## The problem
What is needed is each line of the data below that holds the string "agent".

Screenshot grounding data
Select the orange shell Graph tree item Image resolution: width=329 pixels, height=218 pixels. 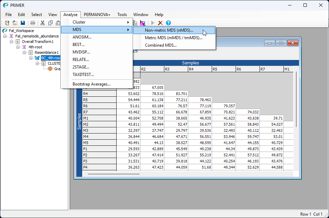(50, 68)
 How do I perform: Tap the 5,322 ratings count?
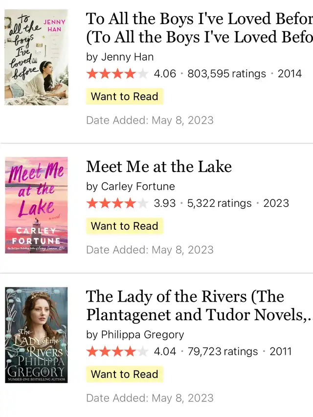(x=219, y=203)
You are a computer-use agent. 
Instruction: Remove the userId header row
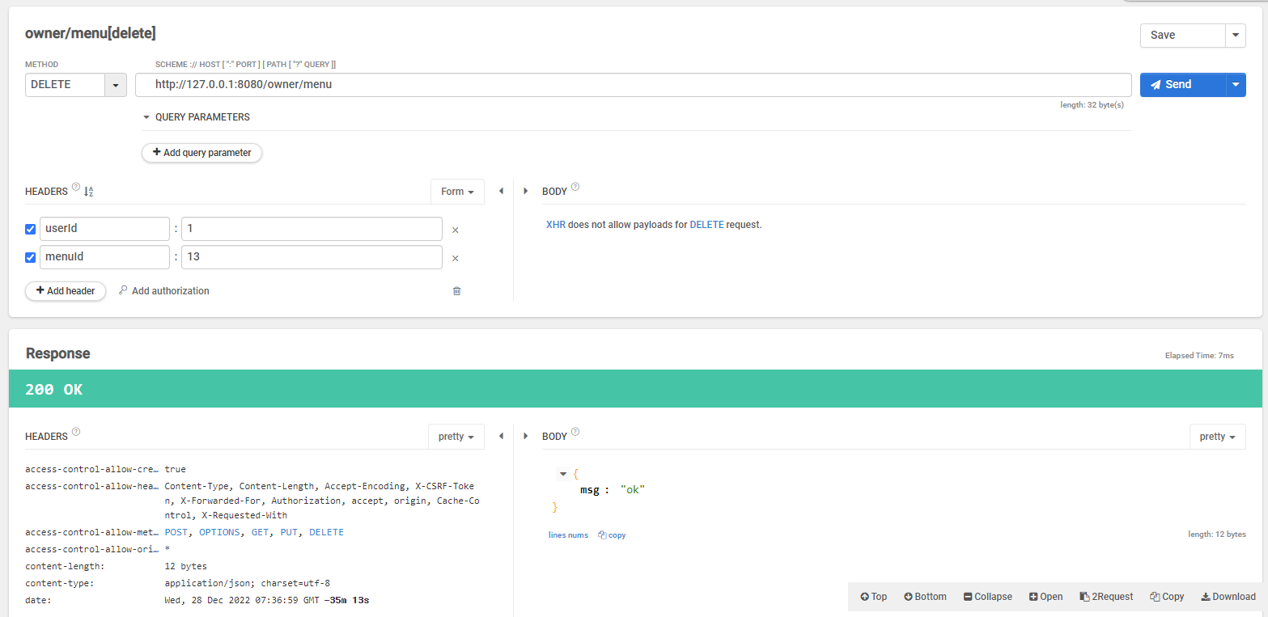click(455, 230)
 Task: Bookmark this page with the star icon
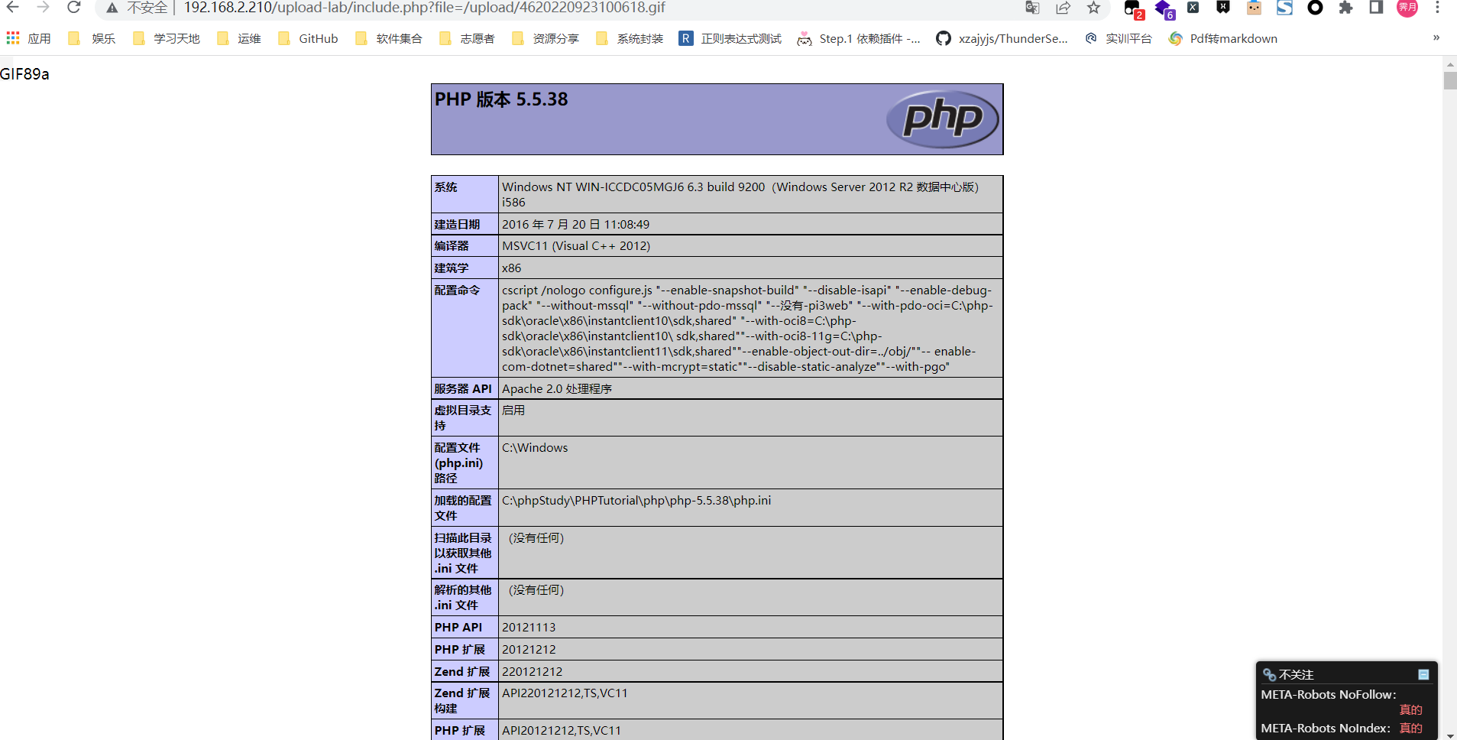pyautogui.click(x=1093, y=8)
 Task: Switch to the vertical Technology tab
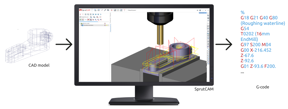tap(111, 20)
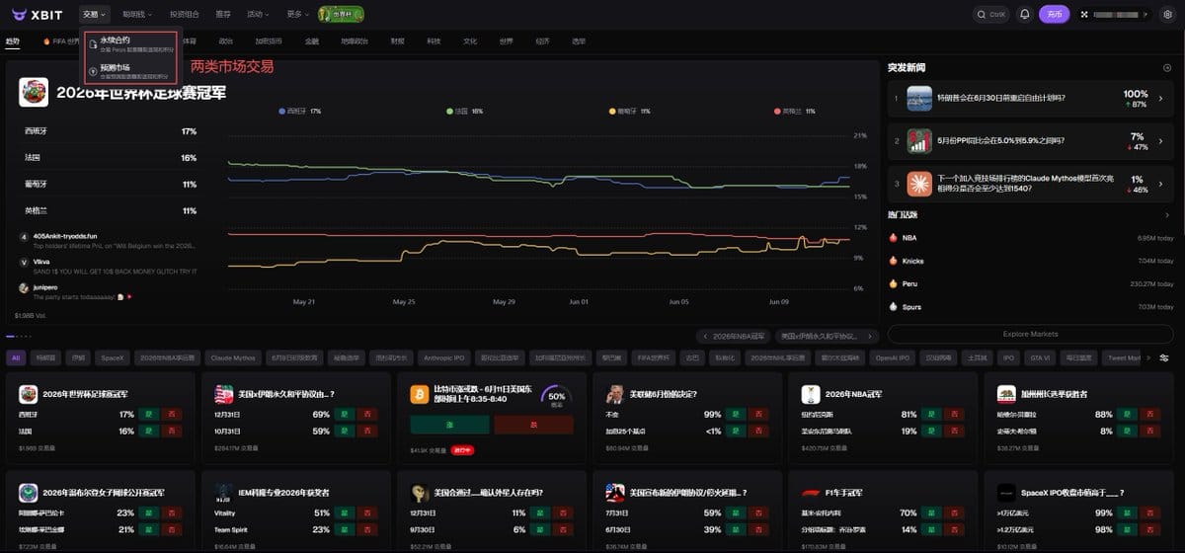Click the purple deposit button

coord(1054,14)
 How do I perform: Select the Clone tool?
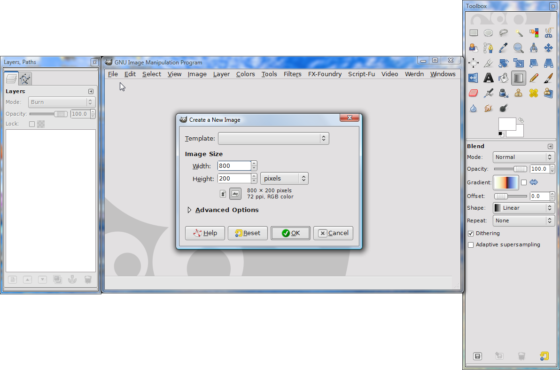pos(519,93)
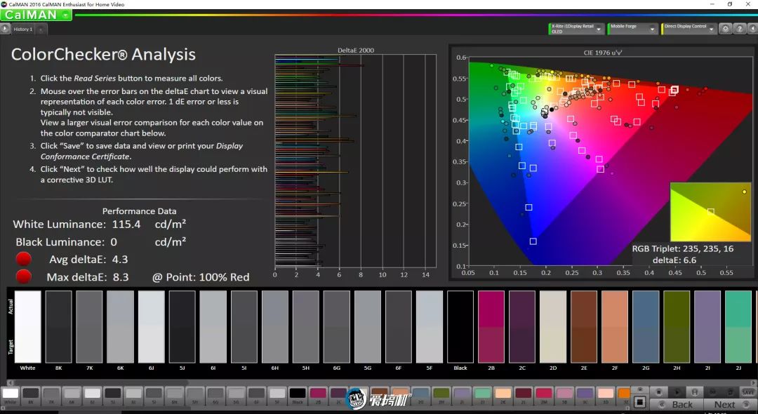Open the Direct Display Control dropdown
Viewport: 758px width, 414px height.
712,29
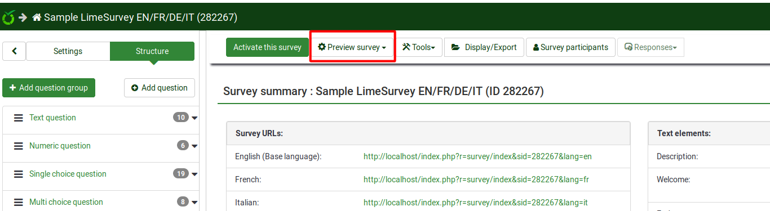The image size is (770, 211).
Task: Click Activate this survey button
Action: [267, 47]
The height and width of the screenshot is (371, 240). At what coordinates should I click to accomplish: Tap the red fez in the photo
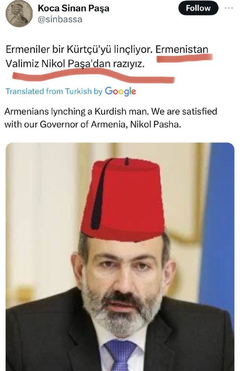[x=123, y=199]
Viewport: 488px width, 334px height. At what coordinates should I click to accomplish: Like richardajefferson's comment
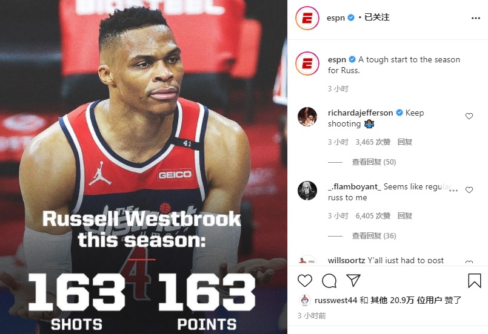(x=469, y=116)
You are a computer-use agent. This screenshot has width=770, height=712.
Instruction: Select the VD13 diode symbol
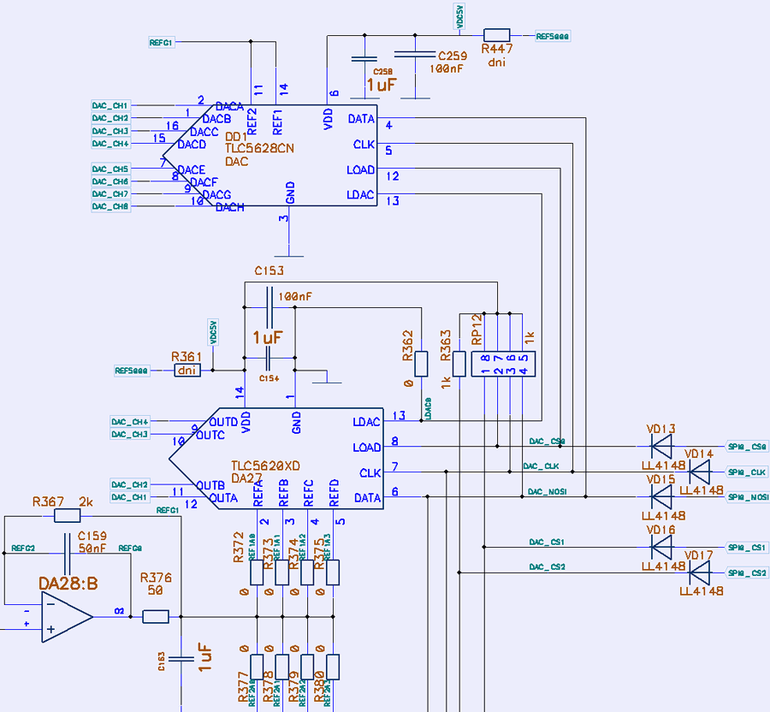pos(661,446)
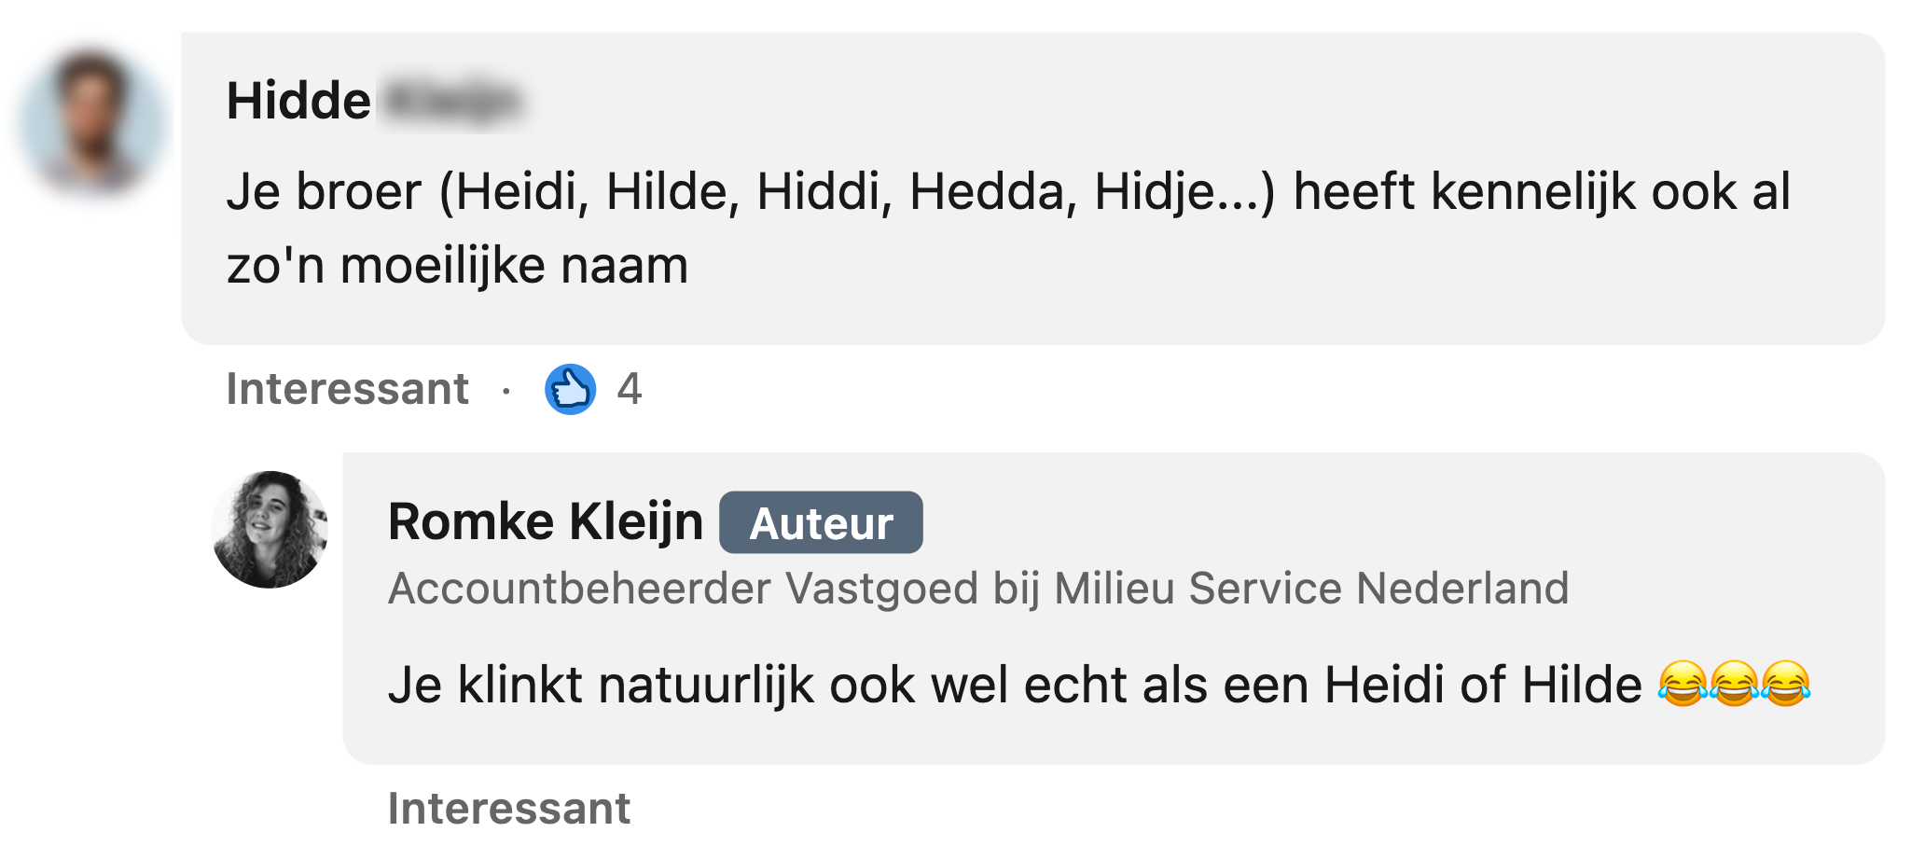Click the middle tears-of-joy emoji

coord(1735,685)
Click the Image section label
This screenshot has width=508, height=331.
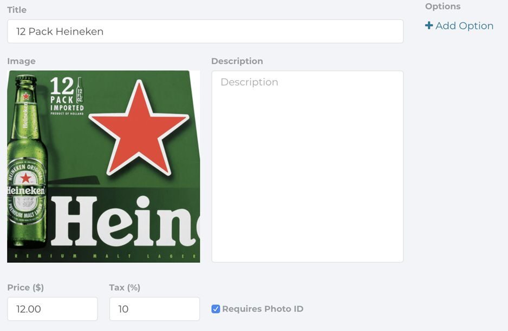coord(22,61)
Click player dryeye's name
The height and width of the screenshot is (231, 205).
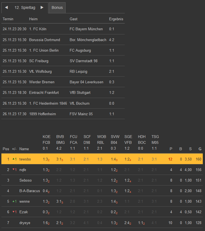tap(25, 223)
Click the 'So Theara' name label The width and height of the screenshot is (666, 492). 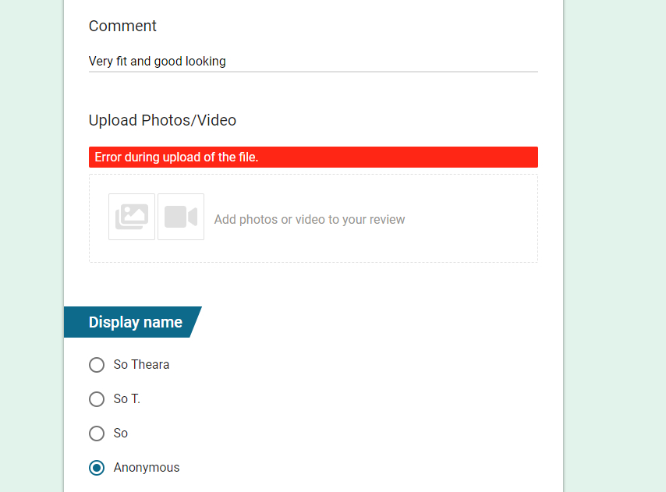coord(141,365)
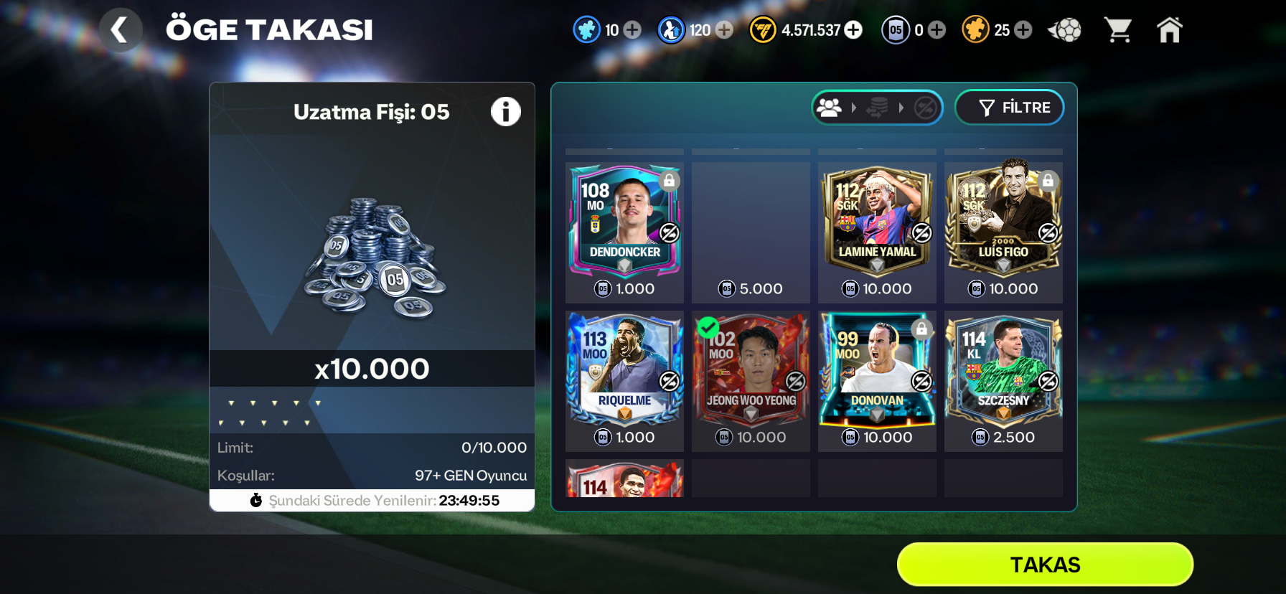Image resolution: width=1286 pixels, height=594 pixels.
Task: Switch to the untradeable sort icon
Action: [x=925, y=108]
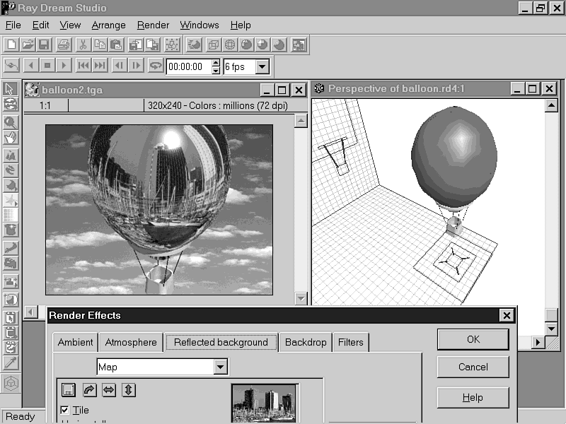The height and width of the screenshot is (424, 566).
Task: Click the rotate map icon
Action: 88,389
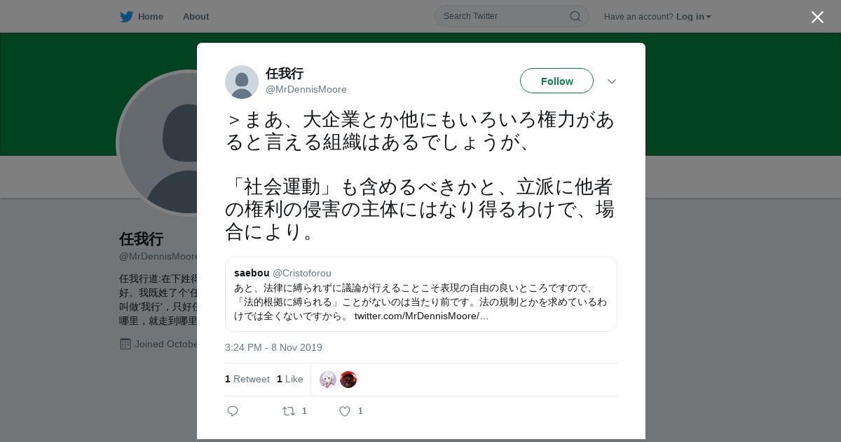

## Answer for this exercise
You are a computer-use agent. 
You are a computer-use agent. This screenshot has width=770, height=712.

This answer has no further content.